Parishioners of a Roman Catholic church in Aylmer that was destroyed by fire nearly four years ago are considering plans for a multi-use, co-operative building at the site.
The 45,000 square-foot building, which would house four users, would leave the congregation with less than half of the space they had before the fire.
The Old Aylmer Heritage committee presented three different options at a meeting Tuesday night, but the presentation leaned heavily in the direction of the multi-use proposal.
About 100 parishioners attended the meeting.
An act of arson in 2009 destroyed the 120-year-old church, and building a copy of it would cost about $10 million to $20 million. Trying to save even a small part of the scorched facade was also too expensive for the aging parish.
Paul-Andre Durocher is Archbishop of the Diocese of Gatineau.
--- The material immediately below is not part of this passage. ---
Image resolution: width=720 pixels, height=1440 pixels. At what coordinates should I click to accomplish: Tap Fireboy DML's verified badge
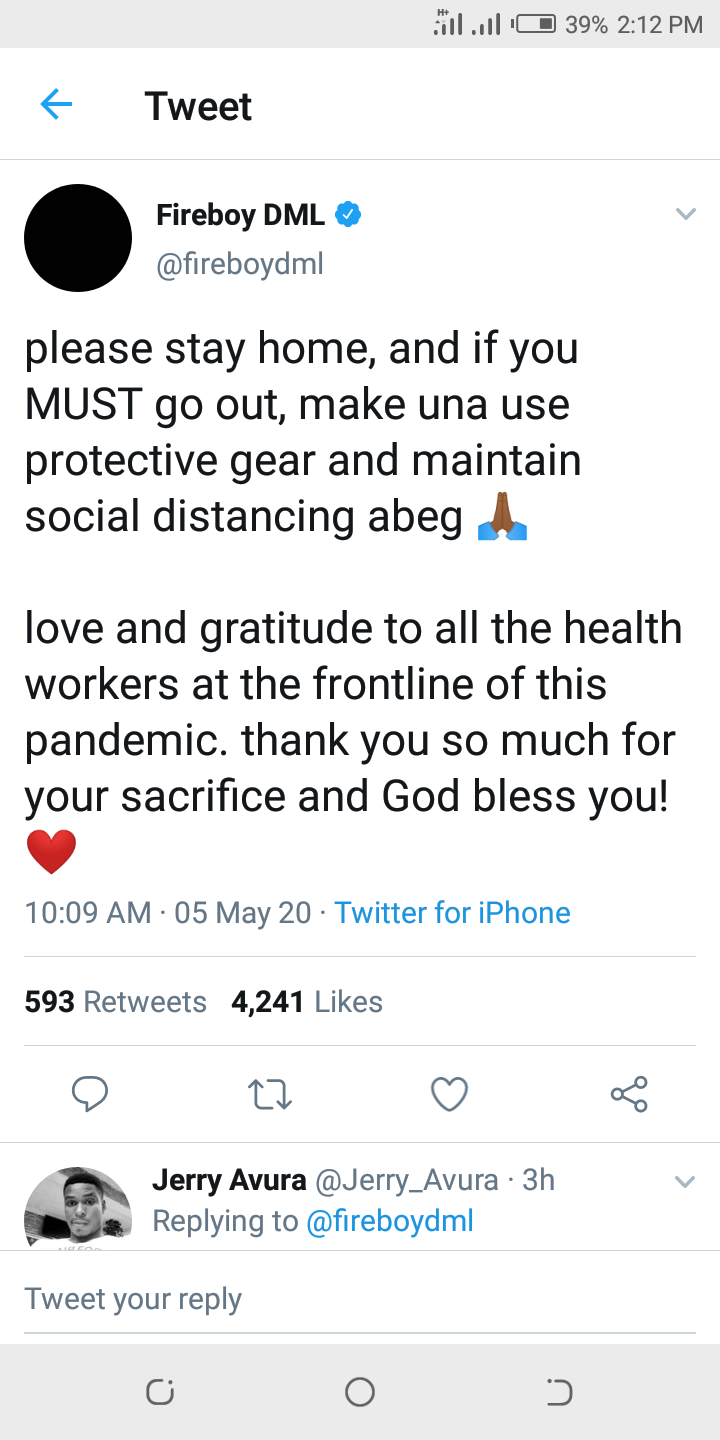(x=347, y=214)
"Who has that money?" he said Tuesday. "The parish has $3 million in insurance money, the needs of the community have changed, the reality of ... committment of people to faith practise is different than it was when the church was built. So that whole reality invites a new look at this time. We have to think of what the situation will be not just today, but in 20, 30, 40 years from now."
In January, the last of the stone walls was torn down.
Some of the parishioners at the meeting were still holding out for a standalone church.
"It was a great church. We've always been here, and then one of those nights, a foolish thing happened. I don't know why, whoever did that. It's a sad story ... over this, I've seen people cry," said Jacques Brassard. "It was very hard to take.
"Hopefully one of these days we're going to have a church ... this is what I'm looking for, this is what I'm here for tonight," Brassard said. "Something small, simple, something that would be there for us, a new home, a new beginning."
Cecile Pare, another parishioner, said she wouldn't mind a more modern building to share with others.
"I'd like a church that will have a hall that they can rent, that pays on its own, that has more than just a church," Pare said. "We can't have the same. It's impossible. It was too big before ... we couldn't rebuild that. But to have something modern, so the people can gather, that's all."
The parishioners will make a decision on what to do by the end of April.